* Por Florencia Amestoy, prima de Fernandito y María Eugenia, asesinados por la dictadura.
Heredera de relatos, principalmente de mi abuela Ofelia, iba todos los días con ella al cementerio para llevarle flores a mi familia desde chica, porque no, mis abuelos no eran felices, pero trataron de transmitirnos todo su amor a los que nos quedamos, a pesar del dolor de haber perdido a sus dos nietos más grandes, a su hijo y su nuera.
Un nieto. Otro nieto. Un hijo. Una nuera.
Abogado, escribano y militante de base, mi tío Omar tenía 32 años y su compañera, María del Carmen, 29. Según me contaron, era muy dulce y fue una de las primeras maestras jardineras de Nogoyá. Juntos, vivían en Entre Ríos, pero el exilio los mudó de provincia en provincia, hasta que se toparon con la Masacre de la calle Juan B. Justo. Y mis primos también.

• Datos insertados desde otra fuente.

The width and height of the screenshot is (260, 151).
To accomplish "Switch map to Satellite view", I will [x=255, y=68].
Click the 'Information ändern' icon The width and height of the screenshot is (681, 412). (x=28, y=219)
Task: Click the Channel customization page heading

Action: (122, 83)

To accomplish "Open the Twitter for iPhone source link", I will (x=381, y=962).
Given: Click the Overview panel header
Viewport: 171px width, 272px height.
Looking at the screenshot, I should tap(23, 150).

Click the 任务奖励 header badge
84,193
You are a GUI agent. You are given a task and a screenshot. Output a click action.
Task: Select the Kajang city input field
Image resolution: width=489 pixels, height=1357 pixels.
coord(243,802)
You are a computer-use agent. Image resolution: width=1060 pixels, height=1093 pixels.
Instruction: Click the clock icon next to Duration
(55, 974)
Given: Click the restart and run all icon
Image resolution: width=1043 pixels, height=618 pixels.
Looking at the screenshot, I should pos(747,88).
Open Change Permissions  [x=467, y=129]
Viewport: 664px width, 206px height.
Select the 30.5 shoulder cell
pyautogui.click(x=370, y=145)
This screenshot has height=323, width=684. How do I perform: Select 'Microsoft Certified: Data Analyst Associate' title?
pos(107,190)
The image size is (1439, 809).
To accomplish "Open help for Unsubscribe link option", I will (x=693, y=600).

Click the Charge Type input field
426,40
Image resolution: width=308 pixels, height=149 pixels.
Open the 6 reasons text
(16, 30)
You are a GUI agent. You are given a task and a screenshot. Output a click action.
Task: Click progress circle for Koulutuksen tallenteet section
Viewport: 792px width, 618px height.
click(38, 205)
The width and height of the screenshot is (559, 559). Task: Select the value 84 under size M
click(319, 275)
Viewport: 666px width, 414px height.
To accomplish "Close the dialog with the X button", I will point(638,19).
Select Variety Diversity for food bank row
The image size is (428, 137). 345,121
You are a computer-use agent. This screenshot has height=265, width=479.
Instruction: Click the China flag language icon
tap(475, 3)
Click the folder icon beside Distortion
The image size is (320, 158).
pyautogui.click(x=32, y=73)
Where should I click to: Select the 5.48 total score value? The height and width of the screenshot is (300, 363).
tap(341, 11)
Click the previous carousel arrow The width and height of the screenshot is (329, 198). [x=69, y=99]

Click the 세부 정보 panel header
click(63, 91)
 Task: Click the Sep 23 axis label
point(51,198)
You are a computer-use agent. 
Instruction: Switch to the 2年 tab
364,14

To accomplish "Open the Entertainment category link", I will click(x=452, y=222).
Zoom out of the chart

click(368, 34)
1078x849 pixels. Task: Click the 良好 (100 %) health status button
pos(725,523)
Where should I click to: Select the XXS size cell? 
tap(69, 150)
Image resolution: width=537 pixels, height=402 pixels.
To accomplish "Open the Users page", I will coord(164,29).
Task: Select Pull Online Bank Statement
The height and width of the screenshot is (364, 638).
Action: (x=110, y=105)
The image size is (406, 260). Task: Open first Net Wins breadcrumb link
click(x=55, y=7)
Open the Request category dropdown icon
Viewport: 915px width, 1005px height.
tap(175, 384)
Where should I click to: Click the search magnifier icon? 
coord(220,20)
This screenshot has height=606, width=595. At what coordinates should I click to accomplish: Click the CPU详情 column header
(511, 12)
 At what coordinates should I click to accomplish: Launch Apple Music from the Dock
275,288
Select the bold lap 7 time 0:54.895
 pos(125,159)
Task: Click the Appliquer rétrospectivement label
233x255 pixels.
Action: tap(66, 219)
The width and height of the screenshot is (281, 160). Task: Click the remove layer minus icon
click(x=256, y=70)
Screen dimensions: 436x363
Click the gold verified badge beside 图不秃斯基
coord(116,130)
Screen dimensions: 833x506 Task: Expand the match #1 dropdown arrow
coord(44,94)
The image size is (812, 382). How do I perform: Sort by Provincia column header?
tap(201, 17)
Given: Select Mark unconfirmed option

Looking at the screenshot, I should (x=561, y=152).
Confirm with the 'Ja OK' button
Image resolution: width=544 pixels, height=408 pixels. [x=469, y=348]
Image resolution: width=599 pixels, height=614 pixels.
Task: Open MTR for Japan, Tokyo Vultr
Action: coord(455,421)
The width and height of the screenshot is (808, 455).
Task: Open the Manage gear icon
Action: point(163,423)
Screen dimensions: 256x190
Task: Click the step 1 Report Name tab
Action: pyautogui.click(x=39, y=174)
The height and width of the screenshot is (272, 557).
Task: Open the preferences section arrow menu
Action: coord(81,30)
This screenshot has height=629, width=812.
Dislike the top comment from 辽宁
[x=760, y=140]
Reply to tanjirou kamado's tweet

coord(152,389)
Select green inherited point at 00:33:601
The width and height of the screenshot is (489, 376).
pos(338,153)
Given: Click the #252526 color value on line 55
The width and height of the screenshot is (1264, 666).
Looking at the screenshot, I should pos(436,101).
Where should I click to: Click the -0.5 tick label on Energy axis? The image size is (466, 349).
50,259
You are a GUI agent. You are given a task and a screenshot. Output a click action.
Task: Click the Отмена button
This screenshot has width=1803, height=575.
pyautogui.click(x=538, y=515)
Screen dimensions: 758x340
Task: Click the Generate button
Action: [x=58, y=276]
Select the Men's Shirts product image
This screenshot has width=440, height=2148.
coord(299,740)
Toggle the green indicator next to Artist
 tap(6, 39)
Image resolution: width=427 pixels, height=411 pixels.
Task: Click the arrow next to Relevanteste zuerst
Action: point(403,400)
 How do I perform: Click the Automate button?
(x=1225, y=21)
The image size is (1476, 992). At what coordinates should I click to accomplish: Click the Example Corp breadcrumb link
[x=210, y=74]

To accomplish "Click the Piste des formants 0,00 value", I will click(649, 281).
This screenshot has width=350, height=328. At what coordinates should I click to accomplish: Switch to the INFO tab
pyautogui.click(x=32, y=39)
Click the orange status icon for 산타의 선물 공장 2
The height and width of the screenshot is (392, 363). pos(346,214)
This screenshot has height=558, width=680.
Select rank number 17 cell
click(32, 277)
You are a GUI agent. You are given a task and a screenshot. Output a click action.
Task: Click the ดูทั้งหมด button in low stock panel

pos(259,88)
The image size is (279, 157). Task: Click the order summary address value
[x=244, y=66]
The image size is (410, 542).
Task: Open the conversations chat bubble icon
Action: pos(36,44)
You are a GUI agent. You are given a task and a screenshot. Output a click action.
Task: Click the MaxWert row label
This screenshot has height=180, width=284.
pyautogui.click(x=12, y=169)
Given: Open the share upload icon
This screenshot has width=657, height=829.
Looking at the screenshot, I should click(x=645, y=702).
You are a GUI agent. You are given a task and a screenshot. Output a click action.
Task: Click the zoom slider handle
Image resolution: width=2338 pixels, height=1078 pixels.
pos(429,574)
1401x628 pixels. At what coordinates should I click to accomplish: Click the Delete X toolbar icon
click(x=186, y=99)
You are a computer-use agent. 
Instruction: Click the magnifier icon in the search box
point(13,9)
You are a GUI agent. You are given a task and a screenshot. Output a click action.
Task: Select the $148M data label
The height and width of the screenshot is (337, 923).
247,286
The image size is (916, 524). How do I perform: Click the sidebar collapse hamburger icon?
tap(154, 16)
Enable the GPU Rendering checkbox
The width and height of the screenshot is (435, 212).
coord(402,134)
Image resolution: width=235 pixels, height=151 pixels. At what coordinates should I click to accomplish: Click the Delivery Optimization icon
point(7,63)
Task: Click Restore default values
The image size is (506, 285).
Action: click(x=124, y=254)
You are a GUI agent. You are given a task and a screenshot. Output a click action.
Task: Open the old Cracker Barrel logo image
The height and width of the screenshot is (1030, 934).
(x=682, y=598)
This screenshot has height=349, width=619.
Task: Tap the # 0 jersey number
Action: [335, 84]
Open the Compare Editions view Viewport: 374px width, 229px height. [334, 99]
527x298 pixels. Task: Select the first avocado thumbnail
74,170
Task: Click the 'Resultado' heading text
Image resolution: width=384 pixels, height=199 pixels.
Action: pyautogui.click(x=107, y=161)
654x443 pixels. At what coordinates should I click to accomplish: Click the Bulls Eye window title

Fernandito y María Eugenia, de 3 y 5, murieron asfixiados por los gases lacrimógenos.
Ella sobrevivió unas horas y, antes de morir en el hospital, llegó a decir cuál era su verdadera identidad: “Me llamo María Eugenia Amestoy y tengo 5 años”. Esas palabras, las últimas, fueron muy importantes para toda la familia y, tras muchísimos años de impunidad, logramos obtener una sentencia: le dieron cadena perpetua a los tres militares que llegaron al banquillo de los acusados. Bien, sí, pero en el operativo que mató a mi familia participaron casi 50 personas…
Acá, en Entre Ríos, la mayor atención de los juicios abiertos gira en torno a la megacausa Área Paraná, que reúne a 52 víctimas y llevó 30 años, desde que se abrió en 1985, hasta la sentencia del 2015, luego de esperar décadas, donde la impunidad y la complicidad de los jueces hicieron que muchos se murieran sin justicia. Y aun así, el juez Leandro Ríos, más conocido como “Ríos de impunidad”, les dio un regalo de navidad a los genocidas: no caratuló a ninguno como autor. Pero no conforme con bajar a “partícipe” el grado de los asesinos, descreyó de la palabra de los sobrevivientes y fortaleció la teoría de los dos demonios.
A su vez, en la causa del Hospital Militar, se juzgó a los genocidas que trasladaron a los mellizos Gullino y se procesó a tres médicos, dueños del Instituto Privado de Pediatría. Sabrina pudo recuperar su identidad, pero su hermano permanece desaparecido. Y sí, el tiempo pasó, pero los verdugos se reciclaron en la mafia policial, para seguir ejerciendo su vocación, desde la violencia institucional.
Para muestra, sobran los botones. Ahora, si no lo creen, pueden buscar a Héctor Gómez y a Martín Basualdo, para preguntarles cómo operan las fuerzas aquí. Eso sí, de encontrarlos, por favor avísenles que su familia los está buscando, desde 1994. ¿Se entiende? No estamos hablando del pasado: son 40 años de futuro secuestrado.
Y aun así, no pudieron imponer el olvido.
Porque no, a pesar de todo, ¡no nos han vencido!